This archived news story is available only for your personal, non-commercial use. Information in the story may be outdated or superseded by additional information. Reading or replaying the story in its archived form does not constitute a republication of the story.
Ed Yeates reportingUtah researchers are in Louisiana tonight, ready to use their new technology to instantly detect contaminants in water. Another hi-tech group is offering its new purification system.
Utah State University's new portable equipment was loaded on a donated private jet Friday night. Research teams will rotate in and out of New Orleans in the weeks to come - instantly testing for contaminants in water.
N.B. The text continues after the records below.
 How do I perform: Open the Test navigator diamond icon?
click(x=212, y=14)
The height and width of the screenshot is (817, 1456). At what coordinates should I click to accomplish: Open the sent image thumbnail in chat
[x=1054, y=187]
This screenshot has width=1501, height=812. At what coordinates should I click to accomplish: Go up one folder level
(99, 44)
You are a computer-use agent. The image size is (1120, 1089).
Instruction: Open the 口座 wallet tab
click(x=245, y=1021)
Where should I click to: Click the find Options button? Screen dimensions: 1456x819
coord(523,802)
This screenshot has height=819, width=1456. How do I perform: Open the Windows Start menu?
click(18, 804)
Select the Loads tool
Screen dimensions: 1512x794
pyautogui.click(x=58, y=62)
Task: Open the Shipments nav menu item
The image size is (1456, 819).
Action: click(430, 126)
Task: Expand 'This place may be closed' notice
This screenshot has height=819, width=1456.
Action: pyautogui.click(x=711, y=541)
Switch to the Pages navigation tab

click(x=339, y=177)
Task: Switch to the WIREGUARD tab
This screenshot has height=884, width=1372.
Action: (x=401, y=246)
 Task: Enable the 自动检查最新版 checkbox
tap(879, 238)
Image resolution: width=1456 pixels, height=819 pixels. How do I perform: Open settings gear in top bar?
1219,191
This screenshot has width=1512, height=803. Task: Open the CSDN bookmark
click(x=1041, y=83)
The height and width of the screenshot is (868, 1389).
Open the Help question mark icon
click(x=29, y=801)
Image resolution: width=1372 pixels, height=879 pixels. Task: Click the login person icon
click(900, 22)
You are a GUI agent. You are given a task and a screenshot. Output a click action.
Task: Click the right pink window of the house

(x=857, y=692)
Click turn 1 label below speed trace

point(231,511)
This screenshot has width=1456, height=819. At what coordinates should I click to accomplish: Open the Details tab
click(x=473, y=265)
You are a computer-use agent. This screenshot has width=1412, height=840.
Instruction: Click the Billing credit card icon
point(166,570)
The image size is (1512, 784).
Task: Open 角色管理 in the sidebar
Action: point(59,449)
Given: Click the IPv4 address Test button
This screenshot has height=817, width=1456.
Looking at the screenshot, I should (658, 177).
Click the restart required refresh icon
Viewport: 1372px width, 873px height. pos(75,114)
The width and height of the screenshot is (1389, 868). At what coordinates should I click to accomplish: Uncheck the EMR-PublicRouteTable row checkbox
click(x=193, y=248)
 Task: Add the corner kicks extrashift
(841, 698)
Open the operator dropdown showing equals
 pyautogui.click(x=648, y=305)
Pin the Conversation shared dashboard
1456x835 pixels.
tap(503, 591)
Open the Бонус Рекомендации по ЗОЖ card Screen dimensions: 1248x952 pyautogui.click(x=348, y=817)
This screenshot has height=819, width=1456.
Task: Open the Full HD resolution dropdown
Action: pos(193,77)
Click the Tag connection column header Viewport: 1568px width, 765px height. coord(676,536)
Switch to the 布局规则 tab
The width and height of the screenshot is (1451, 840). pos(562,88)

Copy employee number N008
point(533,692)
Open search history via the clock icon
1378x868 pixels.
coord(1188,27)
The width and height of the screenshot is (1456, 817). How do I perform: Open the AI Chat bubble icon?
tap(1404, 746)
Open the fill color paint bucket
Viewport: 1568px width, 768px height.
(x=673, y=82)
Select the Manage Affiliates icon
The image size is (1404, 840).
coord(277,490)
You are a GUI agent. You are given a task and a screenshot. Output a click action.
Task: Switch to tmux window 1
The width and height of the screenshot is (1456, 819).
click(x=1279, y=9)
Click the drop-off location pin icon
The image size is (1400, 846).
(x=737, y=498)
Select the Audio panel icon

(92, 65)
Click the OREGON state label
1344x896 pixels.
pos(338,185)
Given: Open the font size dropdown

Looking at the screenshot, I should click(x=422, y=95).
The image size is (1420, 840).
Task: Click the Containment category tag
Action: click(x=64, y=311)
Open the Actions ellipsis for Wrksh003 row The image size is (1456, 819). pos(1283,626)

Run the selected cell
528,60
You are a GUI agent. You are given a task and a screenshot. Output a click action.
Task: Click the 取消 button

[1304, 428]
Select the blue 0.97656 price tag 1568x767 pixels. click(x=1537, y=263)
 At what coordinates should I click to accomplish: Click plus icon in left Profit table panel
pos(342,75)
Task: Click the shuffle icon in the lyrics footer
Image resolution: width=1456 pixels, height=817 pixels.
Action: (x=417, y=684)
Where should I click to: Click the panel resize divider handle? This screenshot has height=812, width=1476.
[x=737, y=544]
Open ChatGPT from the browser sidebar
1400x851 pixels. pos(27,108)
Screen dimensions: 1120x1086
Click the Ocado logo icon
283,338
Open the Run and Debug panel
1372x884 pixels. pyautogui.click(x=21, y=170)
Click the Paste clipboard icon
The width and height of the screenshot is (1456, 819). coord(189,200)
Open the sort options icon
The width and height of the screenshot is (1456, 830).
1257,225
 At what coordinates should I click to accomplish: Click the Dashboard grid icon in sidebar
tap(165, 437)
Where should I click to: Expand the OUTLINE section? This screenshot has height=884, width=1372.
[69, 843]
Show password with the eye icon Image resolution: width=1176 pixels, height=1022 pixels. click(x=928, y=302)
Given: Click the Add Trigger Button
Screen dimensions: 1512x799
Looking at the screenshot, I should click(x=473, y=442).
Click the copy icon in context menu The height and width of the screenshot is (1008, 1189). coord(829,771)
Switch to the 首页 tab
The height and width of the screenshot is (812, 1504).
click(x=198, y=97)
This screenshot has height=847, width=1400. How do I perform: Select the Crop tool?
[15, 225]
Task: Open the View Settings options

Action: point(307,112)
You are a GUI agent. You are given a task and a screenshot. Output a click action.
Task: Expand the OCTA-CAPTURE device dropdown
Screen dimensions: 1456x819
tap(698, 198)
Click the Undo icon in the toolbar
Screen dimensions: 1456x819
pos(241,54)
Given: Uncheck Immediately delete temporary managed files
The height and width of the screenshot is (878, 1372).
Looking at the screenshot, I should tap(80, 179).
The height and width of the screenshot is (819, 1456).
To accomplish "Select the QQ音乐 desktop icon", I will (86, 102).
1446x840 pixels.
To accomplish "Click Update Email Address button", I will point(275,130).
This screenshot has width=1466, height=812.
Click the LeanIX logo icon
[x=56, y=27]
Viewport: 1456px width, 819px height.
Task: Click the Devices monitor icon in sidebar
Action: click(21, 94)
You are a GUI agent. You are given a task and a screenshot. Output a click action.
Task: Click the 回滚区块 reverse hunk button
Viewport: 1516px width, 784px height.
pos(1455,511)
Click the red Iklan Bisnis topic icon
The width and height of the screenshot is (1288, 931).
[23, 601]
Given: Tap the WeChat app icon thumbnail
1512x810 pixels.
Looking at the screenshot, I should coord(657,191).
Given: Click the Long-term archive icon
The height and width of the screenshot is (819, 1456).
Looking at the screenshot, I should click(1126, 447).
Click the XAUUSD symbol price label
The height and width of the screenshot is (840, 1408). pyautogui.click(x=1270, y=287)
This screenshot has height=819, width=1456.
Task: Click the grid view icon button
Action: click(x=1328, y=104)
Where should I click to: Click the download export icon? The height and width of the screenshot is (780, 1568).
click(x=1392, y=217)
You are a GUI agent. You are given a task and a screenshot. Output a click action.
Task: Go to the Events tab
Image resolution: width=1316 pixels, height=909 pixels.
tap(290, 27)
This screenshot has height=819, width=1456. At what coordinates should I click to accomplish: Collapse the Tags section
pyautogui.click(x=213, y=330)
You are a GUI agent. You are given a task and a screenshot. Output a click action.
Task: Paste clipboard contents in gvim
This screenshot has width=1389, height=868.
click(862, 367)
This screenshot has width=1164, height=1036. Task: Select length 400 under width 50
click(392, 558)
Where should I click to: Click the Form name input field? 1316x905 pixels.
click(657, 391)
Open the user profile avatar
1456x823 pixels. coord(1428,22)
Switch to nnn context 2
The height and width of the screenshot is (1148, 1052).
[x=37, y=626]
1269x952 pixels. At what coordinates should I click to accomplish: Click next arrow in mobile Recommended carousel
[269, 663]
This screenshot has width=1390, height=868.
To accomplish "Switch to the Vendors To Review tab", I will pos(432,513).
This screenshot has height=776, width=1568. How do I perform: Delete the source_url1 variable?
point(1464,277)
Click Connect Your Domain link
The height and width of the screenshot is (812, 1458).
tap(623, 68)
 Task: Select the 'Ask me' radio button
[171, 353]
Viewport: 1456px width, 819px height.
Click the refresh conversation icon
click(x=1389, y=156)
Dr. Christopher Lloyd, USU Micro-biosystems Researcher: "They're going to use our microbial detection system to check the clean water supply as it comes back on line."
USU's technology has been tested many times - including this experiment last year where bacteria was pumped into an isolated section of some South Davis Well water to see how quickly it was detected.
Dr. Christopher Lloyd, USU Micro-biosystems Researcher: "The reason this system is unique is it can detect very low levels of bacteria in milliseconds. "
But USU's project is only the beginning.
Utah based EcoNova is offering to set up its newly developed portable purification plants - large and small - which could convert millions of gallons of reusable water from all the toxic brew.
Kevin Collier, President, EcoNova: "It will actually be on two flatbed trailers and will be able to go wherever they need us to go."
The purification systems separate and remove everything from heavy oil and industrial waste products to bacterial and viral organisms - up to 150-thousand gallons a day.
Kevin Collier, President, EcoNova: "We're taking a system down that can do the whole project - all the way to drinking water if they need us to do that."
A larger plant could be built within four months that could conceivably begin purifying water on a more permanent basis. Larger plants are already up and running in places like Wales and Malaysia.
The widespread environmental catastrophe unfolding out of New Orleans is monumental.
Kevin Collier, President, EcoNova: "It's going to take a long time to clean up those problems down there."
While EcoNova is preparing its equipment for shipment to New Orleans, USU is already on the ground in that city tonight getting ready to test wherever its detectors are needed.
One proposal would place a divider in Lake Ponchartrain. It holds the lake contamination on one side, while the water is converted to an acceptable standard.